[Dataset entries]
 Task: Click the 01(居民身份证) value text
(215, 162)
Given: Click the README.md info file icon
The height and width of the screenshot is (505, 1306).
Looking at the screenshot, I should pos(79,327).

* _EXERCISE DESCRIPTION_
Return each of the records above word for word, keeping every line as it is.

* _WRITTEN ANSWER_
 Task: Click the 01(居民身份证) value text
(215, 162)
Given: Click the README.md info file icon
The height and width of the screenshot is (505, 1306).
Looking at the screenshot, I should pos(79,327).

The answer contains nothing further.